10. Oktober - kein Weinfest in Rauenberg

10. Oktober - kein Weinfest in Rauenberg

In Ziegelhausen treffen sich die Europäischen Fernwanderwege E1 und E8 direkt am Neckar, der hier wirklich besonders schön durchs Tal fließt.

Was ich gestern Abend runter musste, muss ich heute Morgen wieder rauf – auf der anderen Seite des Tales. Nur ist es jetzt steiler, dafür schneller. Steil rauf schaffen meine Knie auch besser als steil runter. Oben angelangt mache ich eine kleine Pause, telefoniere mit meiner Mutter und mache mich dann weiter auf durch den schönen Wald bis Gaiberg, wo ich in einem hervorragenden Café Tee und Frikadellenbrötchen bekomme. Die Familie vom Nachbartisch erzählt mir wie sie mal ihr Handy auf dem Autodach haben liegen lassen, wie es dann weg war und wie sie es durch Google-Ortung wiederfinden konnten. Ich soll das bitte auch einstellen, dann finde ich es immer wieder. Sie flehen fast darum.

Am Ortsausgang von Gaiberg steht ein Gästebuch für E1-Wanderer. Gaile Idee, denke ich und trage mich ein, finde auch einen Eintrag von Lukas und einen von André, die ich beide schon auf meiner Reise getroffen hatte. Ein schönes Büchlein, in dem ich bestimmt 20 Minuten lang schmökere.

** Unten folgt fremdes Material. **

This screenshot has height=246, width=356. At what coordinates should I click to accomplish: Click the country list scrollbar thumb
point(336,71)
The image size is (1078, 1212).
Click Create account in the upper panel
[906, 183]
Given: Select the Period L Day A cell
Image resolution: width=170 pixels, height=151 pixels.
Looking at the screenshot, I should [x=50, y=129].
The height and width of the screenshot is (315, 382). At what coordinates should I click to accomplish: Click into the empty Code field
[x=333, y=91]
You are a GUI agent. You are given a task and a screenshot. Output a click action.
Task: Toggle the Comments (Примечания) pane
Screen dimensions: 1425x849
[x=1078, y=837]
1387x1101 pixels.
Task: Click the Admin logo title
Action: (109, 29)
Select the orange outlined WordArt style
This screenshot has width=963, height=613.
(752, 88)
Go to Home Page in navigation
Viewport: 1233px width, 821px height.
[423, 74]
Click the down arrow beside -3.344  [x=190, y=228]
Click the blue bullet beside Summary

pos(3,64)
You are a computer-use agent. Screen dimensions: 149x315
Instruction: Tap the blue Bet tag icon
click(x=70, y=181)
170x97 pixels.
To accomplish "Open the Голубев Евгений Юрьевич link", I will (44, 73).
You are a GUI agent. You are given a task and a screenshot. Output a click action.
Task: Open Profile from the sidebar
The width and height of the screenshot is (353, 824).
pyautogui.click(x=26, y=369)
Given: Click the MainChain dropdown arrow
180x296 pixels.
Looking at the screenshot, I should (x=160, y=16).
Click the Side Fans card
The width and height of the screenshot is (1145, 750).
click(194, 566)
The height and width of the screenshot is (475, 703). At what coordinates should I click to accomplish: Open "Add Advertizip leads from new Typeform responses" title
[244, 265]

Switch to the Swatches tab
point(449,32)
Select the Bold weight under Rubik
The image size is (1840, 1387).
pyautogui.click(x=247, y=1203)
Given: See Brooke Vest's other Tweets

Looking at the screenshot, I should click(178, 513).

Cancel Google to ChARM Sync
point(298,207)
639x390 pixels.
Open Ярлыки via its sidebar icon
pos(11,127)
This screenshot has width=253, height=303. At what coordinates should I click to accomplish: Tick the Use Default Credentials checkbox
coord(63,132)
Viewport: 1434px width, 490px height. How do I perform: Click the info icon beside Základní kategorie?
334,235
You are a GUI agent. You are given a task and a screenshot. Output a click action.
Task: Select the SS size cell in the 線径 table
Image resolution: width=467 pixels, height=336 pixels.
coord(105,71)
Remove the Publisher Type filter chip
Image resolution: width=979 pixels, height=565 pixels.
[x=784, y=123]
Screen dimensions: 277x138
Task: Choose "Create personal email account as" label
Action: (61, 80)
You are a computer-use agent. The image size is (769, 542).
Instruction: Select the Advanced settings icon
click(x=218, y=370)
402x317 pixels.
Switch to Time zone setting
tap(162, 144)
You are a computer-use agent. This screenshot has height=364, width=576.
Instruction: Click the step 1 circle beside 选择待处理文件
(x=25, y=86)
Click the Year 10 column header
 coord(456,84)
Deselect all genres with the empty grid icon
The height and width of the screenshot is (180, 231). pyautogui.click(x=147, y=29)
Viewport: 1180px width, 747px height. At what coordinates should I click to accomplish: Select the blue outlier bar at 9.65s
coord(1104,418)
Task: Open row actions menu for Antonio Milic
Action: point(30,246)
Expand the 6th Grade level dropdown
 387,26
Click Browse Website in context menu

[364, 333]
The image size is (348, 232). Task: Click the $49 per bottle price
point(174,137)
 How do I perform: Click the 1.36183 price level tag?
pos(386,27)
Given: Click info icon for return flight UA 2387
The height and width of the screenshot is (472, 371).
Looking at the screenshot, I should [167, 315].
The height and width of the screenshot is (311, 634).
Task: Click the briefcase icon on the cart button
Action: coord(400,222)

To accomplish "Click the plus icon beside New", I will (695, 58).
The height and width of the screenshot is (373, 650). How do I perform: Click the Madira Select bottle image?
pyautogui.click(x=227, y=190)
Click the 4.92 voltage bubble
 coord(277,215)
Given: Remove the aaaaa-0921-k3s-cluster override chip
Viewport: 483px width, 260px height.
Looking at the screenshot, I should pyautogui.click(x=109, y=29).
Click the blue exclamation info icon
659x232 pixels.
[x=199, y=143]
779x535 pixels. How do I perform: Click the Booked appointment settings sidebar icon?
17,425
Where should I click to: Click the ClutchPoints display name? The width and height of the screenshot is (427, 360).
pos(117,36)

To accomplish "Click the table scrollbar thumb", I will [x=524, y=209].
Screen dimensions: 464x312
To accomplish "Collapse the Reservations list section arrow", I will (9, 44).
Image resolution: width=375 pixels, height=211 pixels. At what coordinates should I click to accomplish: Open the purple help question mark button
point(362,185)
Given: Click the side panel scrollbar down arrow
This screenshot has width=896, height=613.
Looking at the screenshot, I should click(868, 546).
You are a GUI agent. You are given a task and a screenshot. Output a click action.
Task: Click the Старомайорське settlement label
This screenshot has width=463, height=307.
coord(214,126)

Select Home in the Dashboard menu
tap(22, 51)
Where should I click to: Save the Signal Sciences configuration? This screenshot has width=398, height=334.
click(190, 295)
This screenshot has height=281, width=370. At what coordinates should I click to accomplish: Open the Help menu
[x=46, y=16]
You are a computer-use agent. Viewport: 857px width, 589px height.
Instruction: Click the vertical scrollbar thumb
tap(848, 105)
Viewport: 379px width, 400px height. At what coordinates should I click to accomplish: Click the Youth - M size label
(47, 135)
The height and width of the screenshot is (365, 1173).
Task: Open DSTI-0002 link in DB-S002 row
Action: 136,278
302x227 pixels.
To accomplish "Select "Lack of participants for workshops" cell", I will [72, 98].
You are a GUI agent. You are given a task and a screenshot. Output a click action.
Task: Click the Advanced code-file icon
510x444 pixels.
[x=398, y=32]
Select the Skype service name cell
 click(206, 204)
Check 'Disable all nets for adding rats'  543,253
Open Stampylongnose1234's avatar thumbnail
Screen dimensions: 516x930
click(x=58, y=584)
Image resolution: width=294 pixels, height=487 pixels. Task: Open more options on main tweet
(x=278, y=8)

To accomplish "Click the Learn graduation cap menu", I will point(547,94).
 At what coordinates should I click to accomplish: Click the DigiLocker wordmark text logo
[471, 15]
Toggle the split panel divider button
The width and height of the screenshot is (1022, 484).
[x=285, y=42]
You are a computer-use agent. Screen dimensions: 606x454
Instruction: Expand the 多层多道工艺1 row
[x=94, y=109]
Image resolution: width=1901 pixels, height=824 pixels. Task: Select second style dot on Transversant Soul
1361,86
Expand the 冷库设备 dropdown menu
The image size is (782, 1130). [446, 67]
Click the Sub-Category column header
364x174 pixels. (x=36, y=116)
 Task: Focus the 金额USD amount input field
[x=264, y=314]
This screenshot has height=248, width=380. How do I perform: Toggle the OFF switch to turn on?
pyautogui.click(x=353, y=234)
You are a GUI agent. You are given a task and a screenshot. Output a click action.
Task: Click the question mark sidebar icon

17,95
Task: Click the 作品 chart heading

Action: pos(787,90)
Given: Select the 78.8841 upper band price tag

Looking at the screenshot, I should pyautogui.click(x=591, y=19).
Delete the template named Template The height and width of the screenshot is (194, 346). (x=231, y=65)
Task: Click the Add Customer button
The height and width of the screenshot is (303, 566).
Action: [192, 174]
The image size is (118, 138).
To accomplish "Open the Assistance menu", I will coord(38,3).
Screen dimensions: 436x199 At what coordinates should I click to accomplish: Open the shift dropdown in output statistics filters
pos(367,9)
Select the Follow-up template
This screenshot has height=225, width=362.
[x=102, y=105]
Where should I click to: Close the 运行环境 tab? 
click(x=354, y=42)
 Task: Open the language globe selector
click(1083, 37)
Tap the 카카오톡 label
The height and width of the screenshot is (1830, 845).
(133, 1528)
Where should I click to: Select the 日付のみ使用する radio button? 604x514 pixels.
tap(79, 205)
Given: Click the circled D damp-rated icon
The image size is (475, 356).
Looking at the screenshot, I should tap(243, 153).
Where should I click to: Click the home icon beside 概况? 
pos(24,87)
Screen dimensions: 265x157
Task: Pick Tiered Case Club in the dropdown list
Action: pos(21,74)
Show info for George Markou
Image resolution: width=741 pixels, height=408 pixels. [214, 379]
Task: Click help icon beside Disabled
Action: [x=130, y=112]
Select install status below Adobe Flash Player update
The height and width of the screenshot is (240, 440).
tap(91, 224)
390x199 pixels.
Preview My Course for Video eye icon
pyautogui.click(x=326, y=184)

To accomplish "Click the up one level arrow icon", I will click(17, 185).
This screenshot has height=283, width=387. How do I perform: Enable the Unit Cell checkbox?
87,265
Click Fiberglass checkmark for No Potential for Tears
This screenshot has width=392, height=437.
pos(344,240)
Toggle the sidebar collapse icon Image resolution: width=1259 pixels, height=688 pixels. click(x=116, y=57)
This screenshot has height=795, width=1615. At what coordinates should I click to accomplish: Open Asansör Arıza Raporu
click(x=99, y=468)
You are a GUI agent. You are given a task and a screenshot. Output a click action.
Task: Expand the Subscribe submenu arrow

Auf dem weiteren Weg streife ich Gauangelloch, das ausschließlich wegen seines Namens erwähnt werden muss, ich komme vorbei an einer riesigen Gänsefarm – freilaufende Gänse, ja, aber sicher nicht artgerecht und ziehe weiter durch die schönen Weiten des Odenwaldes bis Rauenberg. Eigentlich wollte ich mich bereits vor Rauenberg in den Wald legen, der war jedoch denkbar ungeeignet und ich telefoniere mit ein paar Herbergen, ob nicht doch irgendwo ein Bett frei wäre. Manche Telefonpartner lachen mich fast aus und als ich in Rauenberg ankomme verstehe ich warum. Die Stadt ist voll von Touristen. Ein großes Weinfest wird gefeiert. Und ich hätte verdammt Lust mitzufeiern. Aber ohne Schlafplatz… ein Risiko! Und die Füße schmerzen. Und wohin mit dem Gepäck? Kurz überlege ich meine Zelt in einer Hecke in der Nähe der Stadt aufzubauen, aber latsche dann doch einfach weiter. Ich schaue mir das Fest nicht einmal an. Ich gehe einfach. Ohne Schmerz. So ist das Leben eben manchmal. Ich muss noch durch die Ortschaften Rotenberg und Mühlhausen, wo eine sehr, sehr große türkische Hochzeit gefeiert wird (noch ein Grund für fehlende Schlafplätze) und finde dann auch gleich nach Mühlhausen ein gutes, recht trockenes Plätzchen für mein Zelt im Buchenwald.

Beim Aufbau meines Zeltes schafft es eigentlich immer eine große Spinne in mein Zelt zu kommen. Heute Abend sind es sechs, vier fange ich noch am Abend, zwei erst am nächsten Morgen.